When I’ve preached and taught that we don’t have to do anything
to earn our salvation because God has already given salvation as a
gift of grace I’ve gotten the objection that I’ve taken away
people’s incentive to lead good lives. It certainly is true that
the Christian church in all or at least most of its incarnations has
told people they have to behave or they’ll go to hell. How people
who stand in the Protestant tradition can believe that has always
escaped me. We are not saved by what we do or don’t do. We are
saved by God’s grace, and we know that grace through faith. And
really, neither I nor Paul or Luther takes away our incentive to live
good lives, we just change what that incentive is. We don’t live
good lives in order to be saved, we live good lives because we know
that we are saved. We don’t act to earn grace, we respond to the
grace we receive from God through Jesus Christ.
We
don’t have to respond in order to be saved, but if we truly know in
our hearts the great blessing of God’s salvation how can we not
respond with lives lived the way we know God wants us to live them?
That’s what Paul said. That’s at least implied in what Luther
said. When we really get “by faith alone” we strive to live good
lives not out of fear of a harsh, judgmental God but out of love for
a gracious, forgiving
God.

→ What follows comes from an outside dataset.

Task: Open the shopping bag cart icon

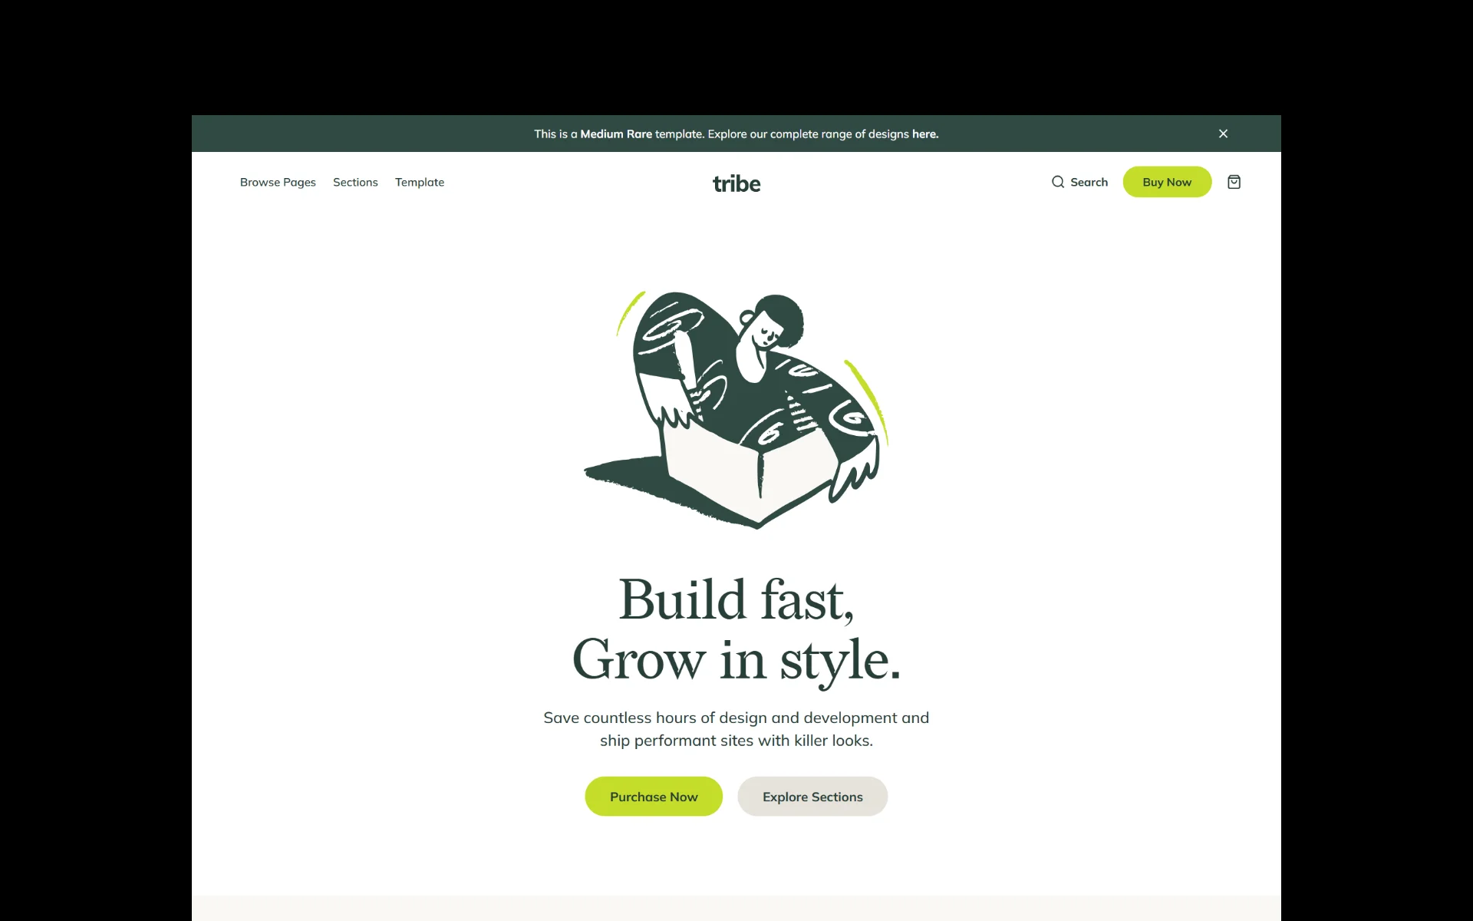Action: pyautogui.click(x=1234, y=182)
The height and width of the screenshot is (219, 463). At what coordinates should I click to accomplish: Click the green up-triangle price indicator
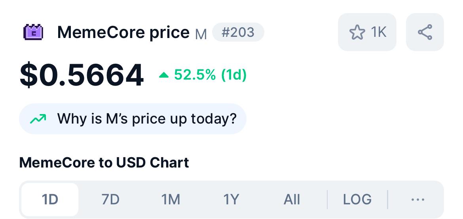[x=164, y=75]
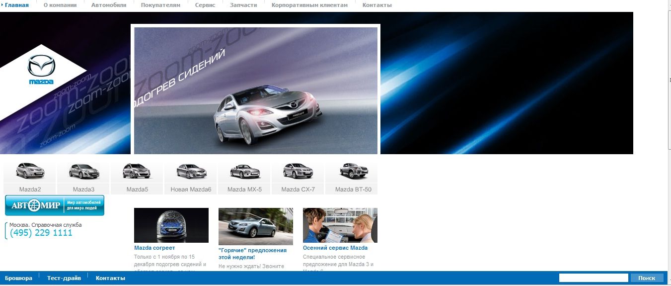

And also out of love for the people that gracious, forgiving
God loves.
“By faith alone” is the most liberating, enabling, empowering
truth that we learn from Protestant Christianity. Luther discovered
it in Romans. He proclaimed it as the foundational truth of
Christianity. When he did he changed the world. Today, 500 years
later, we are the beneficiaries of his great, revolutionary insight.
We are not saved by our good works. We are saved by God’s grace
made known to us through our faith in Jesus Christ.
Frankly,
I can’t imagine living by any other truth. Not by works but by
faith alone. When we know that truth everything else falls into
place. When we know that truth everything else begins to make sense.
That’s how it was for Martin Luther. That’s how it can be for us
too. So as we celebrate 500 years of Protestant Christianity let’s
know that truth. Let’s live into it. Let’s live out of it. We
are not saved by our works. We
are saved by faith alone. Thanks be to God. Amen.